- REQUIRED TASK
Arrange every line of the records below as a Markdown table with two columns, Row for the row number and Text for the line, skipping blank lines. Leave the pictures out of the answer.

[Pointing records for screenshots and pages]
==========

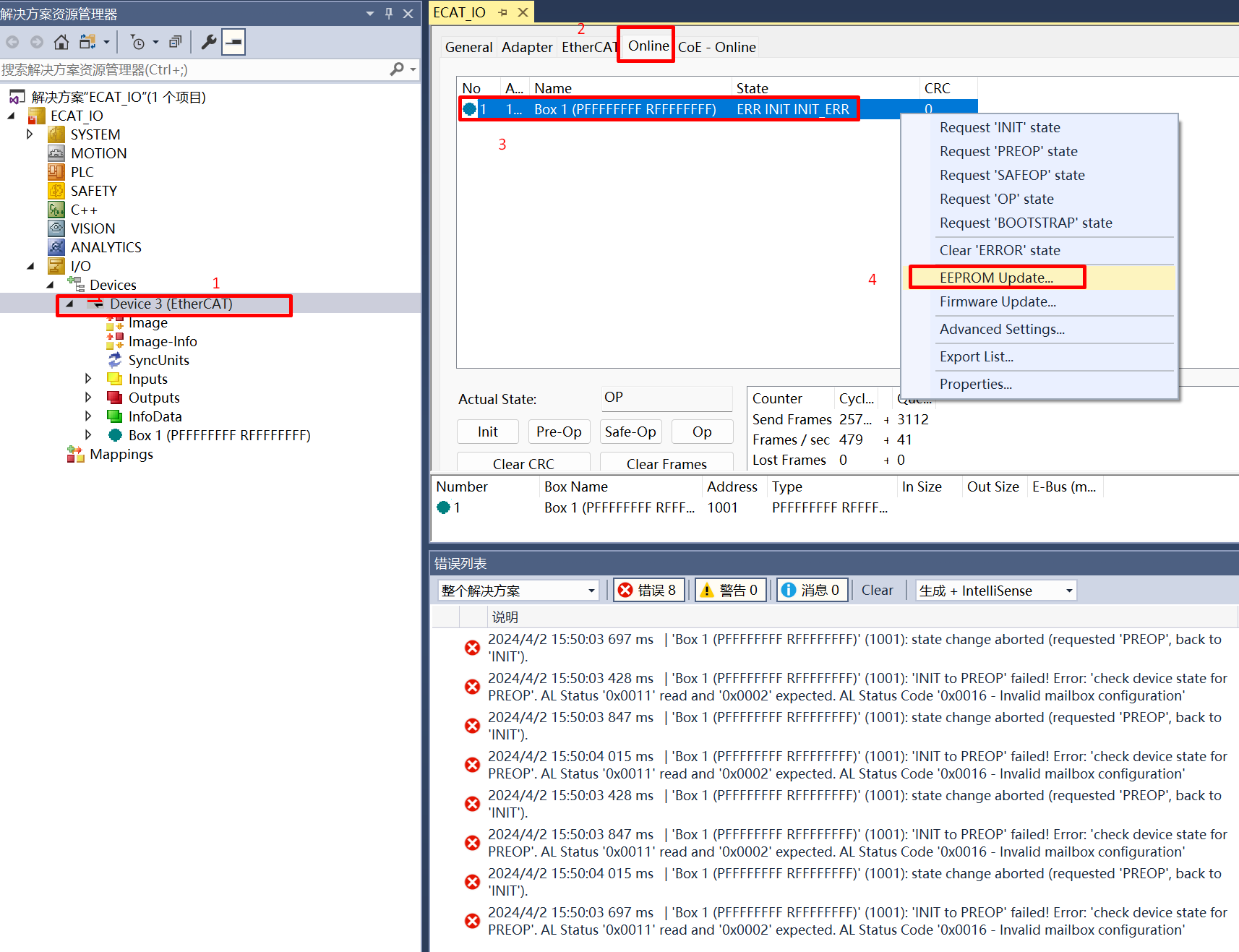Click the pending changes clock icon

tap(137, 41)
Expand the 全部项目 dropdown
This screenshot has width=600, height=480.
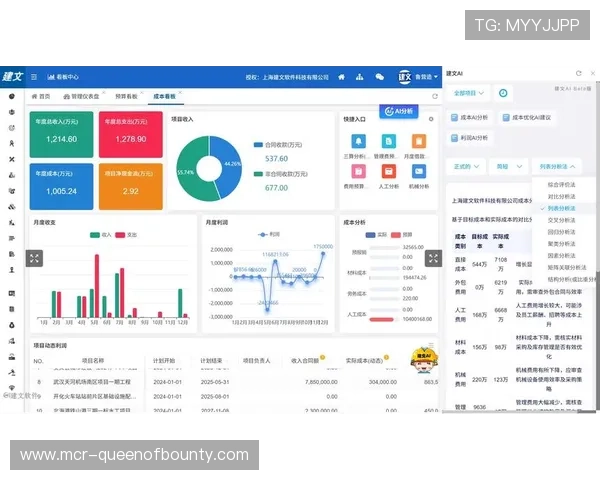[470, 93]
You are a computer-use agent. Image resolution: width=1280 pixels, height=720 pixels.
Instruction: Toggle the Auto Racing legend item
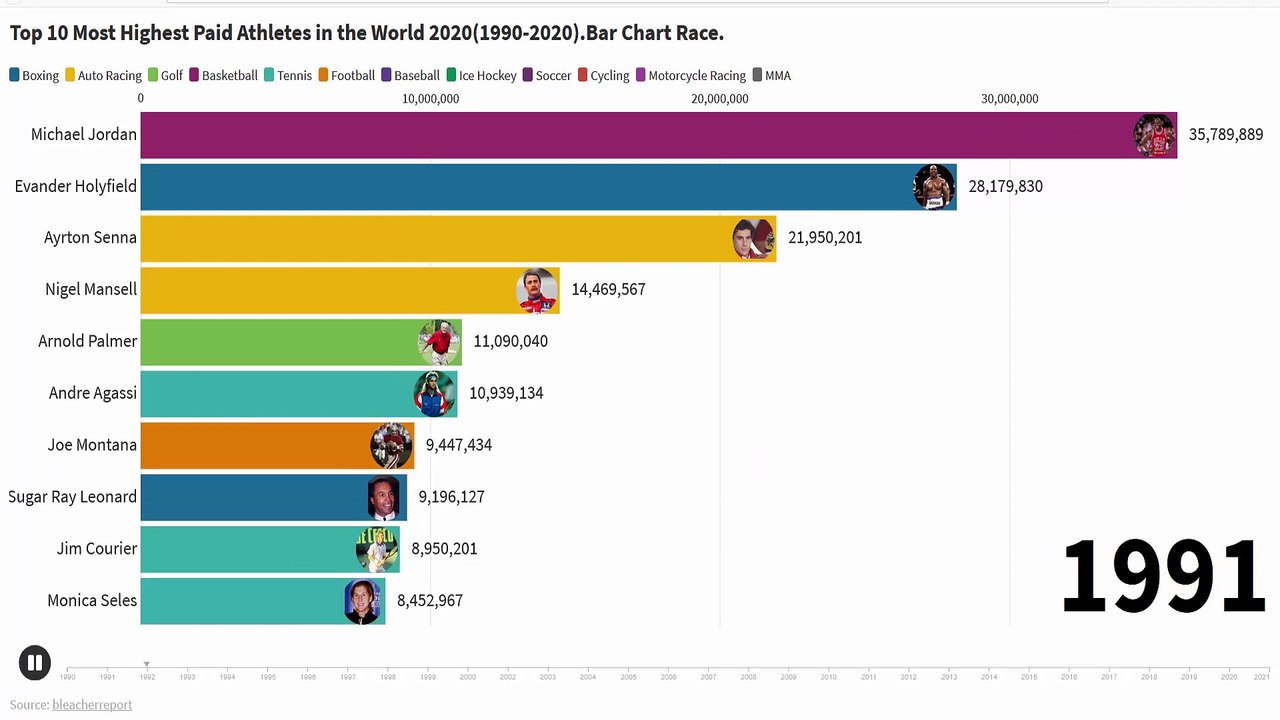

==========

- REPLY TO THE EXERCISE
| Row | Text |
|---|---|
| 1 | Click the pending changes clock icon |
| 2 | tap(137, 41) |
| 3 | Expand the 全部项目 dropdown |
| 4 | This screenshot has width=600, height=480. |
| 5 | [470, 93] |
| 6 | You are a computer-use agent. Image resolution: width=1280 pixels, height=720 pixels. |
| 7 | Instruction: Toggle the Auto Racing legend item |